▸ Exercise directions
Starting with the line that contains "The height and width of the screenshot is (745, 1568).", set down each line through the end of the entries below, exactly and with nothing added.
[Opening Task material section]
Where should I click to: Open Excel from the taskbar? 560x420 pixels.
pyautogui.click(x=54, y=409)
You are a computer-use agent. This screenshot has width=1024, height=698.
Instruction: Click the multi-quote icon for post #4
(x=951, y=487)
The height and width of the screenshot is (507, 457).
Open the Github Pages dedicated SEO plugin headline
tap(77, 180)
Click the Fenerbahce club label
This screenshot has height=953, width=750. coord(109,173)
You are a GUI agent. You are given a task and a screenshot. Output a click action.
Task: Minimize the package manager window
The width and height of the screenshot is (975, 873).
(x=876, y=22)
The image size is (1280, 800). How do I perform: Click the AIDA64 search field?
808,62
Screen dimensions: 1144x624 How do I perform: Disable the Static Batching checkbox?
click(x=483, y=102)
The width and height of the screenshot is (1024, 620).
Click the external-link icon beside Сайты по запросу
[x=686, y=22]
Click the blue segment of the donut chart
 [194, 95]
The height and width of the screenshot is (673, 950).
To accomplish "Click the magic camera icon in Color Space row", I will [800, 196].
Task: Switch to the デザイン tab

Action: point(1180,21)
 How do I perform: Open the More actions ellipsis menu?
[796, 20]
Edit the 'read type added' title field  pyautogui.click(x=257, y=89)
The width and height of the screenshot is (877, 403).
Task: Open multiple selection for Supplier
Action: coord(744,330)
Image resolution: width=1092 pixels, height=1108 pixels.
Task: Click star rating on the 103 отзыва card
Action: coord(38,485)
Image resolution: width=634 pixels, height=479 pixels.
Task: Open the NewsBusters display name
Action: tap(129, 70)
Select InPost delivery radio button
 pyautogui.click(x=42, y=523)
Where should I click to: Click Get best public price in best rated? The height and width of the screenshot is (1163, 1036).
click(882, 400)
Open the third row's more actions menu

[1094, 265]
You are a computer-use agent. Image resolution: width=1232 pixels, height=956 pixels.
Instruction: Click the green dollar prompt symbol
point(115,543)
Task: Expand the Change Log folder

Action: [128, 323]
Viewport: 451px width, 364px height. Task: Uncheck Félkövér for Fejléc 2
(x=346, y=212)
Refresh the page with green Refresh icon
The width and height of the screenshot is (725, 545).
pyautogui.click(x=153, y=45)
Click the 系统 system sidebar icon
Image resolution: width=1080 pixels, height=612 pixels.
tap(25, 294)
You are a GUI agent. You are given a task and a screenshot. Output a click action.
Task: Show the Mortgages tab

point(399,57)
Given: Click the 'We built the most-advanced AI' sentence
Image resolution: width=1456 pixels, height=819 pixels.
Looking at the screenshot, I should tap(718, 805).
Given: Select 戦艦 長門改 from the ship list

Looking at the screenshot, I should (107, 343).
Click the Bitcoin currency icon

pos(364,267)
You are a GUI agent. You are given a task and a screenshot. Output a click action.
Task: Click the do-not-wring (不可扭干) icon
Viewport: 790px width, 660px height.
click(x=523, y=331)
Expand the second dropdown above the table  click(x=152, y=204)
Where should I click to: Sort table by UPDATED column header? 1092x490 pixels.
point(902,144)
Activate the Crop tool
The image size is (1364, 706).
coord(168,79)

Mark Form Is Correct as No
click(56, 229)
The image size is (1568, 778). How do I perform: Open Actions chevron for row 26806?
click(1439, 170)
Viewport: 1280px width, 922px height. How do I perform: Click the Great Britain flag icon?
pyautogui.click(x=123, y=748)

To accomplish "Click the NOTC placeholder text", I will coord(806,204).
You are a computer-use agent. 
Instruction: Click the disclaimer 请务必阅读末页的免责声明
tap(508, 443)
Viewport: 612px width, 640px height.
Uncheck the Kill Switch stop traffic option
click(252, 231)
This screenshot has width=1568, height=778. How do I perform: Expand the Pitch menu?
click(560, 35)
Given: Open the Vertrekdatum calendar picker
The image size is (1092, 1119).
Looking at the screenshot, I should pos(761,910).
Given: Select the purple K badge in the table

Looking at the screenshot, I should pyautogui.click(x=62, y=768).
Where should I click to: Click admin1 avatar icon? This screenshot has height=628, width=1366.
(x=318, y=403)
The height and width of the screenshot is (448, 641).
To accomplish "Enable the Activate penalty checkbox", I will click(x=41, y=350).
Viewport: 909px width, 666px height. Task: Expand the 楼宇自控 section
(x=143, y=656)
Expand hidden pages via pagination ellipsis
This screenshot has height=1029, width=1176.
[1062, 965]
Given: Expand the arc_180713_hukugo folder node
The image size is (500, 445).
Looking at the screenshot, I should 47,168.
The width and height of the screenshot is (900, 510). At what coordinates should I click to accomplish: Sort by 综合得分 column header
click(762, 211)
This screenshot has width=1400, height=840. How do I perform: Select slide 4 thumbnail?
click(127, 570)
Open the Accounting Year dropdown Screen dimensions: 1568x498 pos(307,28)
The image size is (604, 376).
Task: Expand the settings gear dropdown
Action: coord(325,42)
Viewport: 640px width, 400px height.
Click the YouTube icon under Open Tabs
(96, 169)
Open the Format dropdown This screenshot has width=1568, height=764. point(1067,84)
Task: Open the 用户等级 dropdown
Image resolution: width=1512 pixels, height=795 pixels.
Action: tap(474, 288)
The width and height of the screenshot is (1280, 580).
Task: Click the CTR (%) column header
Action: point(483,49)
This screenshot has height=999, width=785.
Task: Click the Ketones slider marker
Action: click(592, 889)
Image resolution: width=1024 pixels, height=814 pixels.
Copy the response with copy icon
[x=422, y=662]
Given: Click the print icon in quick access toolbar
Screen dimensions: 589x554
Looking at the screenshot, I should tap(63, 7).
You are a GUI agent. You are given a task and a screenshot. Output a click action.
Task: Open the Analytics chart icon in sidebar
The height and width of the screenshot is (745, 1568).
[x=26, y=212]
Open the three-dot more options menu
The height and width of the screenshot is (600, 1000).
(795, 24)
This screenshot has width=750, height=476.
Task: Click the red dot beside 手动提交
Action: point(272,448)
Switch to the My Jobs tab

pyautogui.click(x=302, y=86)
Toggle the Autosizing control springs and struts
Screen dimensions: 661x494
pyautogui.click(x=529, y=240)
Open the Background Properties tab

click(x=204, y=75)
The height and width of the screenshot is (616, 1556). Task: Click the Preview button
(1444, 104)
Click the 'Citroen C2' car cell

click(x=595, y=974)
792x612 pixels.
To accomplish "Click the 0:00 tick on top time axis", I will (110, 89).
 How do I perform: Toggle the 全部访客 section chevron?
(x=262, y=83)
[Closing Task material section]
▸ Result of the task
The height and width of the screenshot is (745, 1568).
[x=26, y=212]
Open the three-dot more options menu
The height and width of the screenshot is (600, 1000).
(795, 24)
This screenshot has width=750, height=476.
Task: Click the red dot beside 手动提交
Action: point(272,448)
Switch to the My Jobs tab

pyautogui.click(x=302, y=86)
Toggle the Autosizing control springs and struts
Screen dimensions: 661x494
pyautogui.click(x=529, y=240)
Open the Background Properties tab

click(x=204, y=75)
The height and width of the screenshot is (616, 1556). Task: Click the Preview button
(1444, 104)
Click the 'Citroen C2' car cell

click(x=595, y=974)
792x612 pixels.
To accomplish "Click the 0:00 tick on top time axis", I will (110, 89).
 How do I perform: Toggle the 全部访客 section chevron?
(x=262, y=83)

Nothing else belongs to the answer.